Dealing with marketing types...

Sun Jun 12 17:52:48 EDT 2005

Paul Rubin wrote:
> Andrew Dalke <dalke at dalkescientific.com> writes:
  ...
>> I found more details at
>> http://jeremy.zawodny.com/blog/archives/001866.html
>> 
>> It's a bunch of things - Perl, C, MySQL-InnoDB, MyISAM, Akamai,
>> memcached.  The linked slides say "lots of MySQL usage." 60 servers.
> 
> LM uses MySQL extensively but what I don't know is whether it serves
> up individual pages by the obvious bunch of queries like a smaller BBS
> might.  I have the impression that it's more carefully tuned than that.

The linked page links to a PDF describing the architecture.
The careful tuning comes in part from a high-performance caching
system - memcached.

>> I don't see that example as validating your statement that
>> LAMP doesn't scale for mega-numbers of hits any better than
>> whatever you might call "printing press" systems.
> 
> What example?  Slashdot?

Livejournal.  You gave it as a counter example to the LAMP
architecture used by /.

]  It seems to me that by using implementation methods that
] map more directly onto the hardware, a site with Slashdot's
] traffic levels could run on a single modest PC (maybe a laptop).
] I believe LiveJournal (which has something more like a million
] users) uses methods like that, as does ezboard. 

Since LJ uses a (highly hand-tuned) LAMP architecture, it isn't
an effective counterexample.

>  It uses way more hardware than it needs to,
> at least ten servers and I think a lot more.  If LJ is using 6x as
> many servers and taking 20x (?) as much traffic as Slashdot, then LJ
> is doing something more efficiently than Slashdot.  

I don't know where the 20x comes from.  Registered users?  I
read /. but haven't logged into it in 5+ years.  I know I
hit a lot /. more often than I do LJ (there's only one diary
I follow there).  The use is different as well; all people
hit one story / comments page, and the comments are ranked
based on reader-defined evaluations.  LJ has no one journal
that gets anywhere as many hits and there is no ranking scheme.

>> I'ld say that few sites have >100k users, much less
>> daily users with personalized information.

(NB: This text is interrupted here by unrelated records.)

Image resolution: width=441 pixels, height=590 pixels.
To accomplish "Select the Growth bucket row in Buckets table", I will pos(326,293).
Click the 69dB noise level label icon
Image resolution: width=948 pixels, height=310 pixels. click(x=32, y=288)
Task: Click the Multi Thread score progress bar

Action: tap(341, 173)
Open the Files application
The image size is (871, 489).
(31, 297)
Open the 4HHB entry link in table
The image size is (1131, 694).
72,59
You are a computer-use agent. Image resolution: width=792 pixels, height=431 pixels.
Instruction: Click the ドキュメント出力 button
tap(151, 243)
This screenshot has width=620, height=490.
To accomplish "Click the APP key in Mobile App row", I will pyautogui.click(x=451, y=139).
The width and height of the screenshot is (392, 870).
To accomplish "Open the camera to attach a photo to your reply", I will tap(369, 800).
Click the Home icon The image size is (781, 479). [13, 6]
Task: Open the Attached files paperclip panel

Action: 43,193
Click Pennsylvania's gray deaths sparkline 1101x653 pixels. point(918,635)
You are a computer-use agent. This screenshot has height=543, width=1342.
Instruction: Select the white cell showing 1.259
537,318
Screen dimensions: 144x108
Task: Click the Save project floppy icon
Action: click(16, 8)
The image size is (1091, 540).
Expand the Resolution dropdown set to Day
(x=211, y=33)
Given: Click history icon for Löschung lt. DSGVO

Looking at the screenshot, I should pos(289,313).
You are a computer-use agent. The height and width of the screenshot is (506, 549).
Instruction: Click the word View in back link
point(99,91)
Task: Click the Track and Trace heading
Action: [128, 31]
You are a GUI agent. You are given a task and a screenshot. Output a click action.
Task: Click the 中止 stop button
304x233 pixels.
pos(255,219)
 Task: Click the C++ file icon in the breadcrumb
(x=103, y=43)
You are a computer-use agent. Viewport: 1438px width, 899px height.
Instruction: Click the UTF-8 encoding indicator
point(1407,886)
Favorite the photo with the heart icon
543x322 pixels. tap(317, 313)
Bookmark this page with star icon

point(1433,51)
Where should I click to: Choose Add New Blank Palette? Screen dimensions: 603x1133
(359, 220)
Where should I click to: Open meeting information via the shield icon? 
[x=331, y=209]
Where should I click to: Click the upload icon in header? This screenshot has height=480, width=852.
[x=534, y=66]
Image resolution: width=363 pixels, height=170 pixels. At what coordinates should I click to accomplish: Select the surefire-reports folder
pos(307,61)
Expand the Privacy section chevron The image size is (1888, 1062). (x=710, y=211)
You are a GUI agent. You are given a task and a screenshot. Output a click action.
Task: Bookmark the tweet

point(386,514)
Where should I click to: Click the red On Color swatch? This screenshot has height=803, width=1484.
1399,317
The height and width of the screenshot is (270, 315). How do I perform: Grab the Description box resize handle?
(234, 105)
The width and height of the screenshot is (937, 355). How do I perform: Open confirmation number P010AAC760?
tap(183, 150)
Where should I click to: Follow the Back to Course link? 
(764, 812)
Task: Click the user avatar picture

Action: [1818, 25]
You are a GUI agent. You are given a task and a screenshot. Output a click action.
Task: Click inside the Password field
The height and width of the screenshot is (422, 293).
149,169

As a totally made-up
>> number, only few dozens of sites (maybe a couple hundred?) would
>> need to worry about those issues.
> 
> Yes, but for those of us interested in how big sites are put together,
> those are the types of sites we have to think about ;-).

My apologies since I know this sounds snide, but then why didn't
you (re)read the LJ architecture overview I linked to above?
That sounds like something you would have been interested in
reading and would have directly provided information that
counters what you said in your followup.

The "ibm-poop-heads" article by Ryan Tomayko gives pointers to 
several other large-scale LAMP-based web sites.  You didn't
like the Google one.  I checked a couple of the others:

  IMDB -
  http://www.findarticles.com/p/articles/mi_zdpcm/is_200408/ai_ziff130634
  As you might expect, the site is now co-located with other Amazon.com
  sites, served up from machines running Linux and Apache, but ironically,
  most of the IMDb does not use a traditional database back end. Its
  message boards are built on PostgreSQL, and certain parts of IMDb
  Pro-including its advanced search-use MySQL, but most of the site is
  built with good old Perl script.

  del.icio.us
  Took some digging but I found
  http://lists.del.icio.us/pipermail/discuss/2004-November/001421.html
  "The database gets corrupted because the machine gets power-cycled,
  not through any fault of MySQL's."

The point is that LAMP systems do scale, both down and up.  It's
a polemic against "architecture astronauts" who believe the only
way to handle large sites (and /., LJ, IMDB, and del.icio.us are
larger than all but a few sites) is with some spiffy "enterprise"
architecture framework.

> I'd say
> there's more than a few hundred of them, but it's not like there's
> millions.  And some of them really can't afford to waste so much
> hardware--look at the constant Wikipedia fundraising pitches for more
> server iron because the Wikimedia software (PHP/MySQL, natch) can't
> handle the load.

Could that have, for example, bought EnterpriseWeb-O-Rama and done
any better/cheaper?  Could they have even started the project
had they gone that route?

> Yes, of course there is [exprience in large-scale web apps]. 
> Look at the mainframe transaction systems of the 60's-70's-80's, for
> example. Look at Google.

For the mainframe apps you'll have to toss anything processed
in batch mode, like payrolls.  What had the customization level
and scale comparable to 100K+ sites of today?  ATMs?  Stock trading?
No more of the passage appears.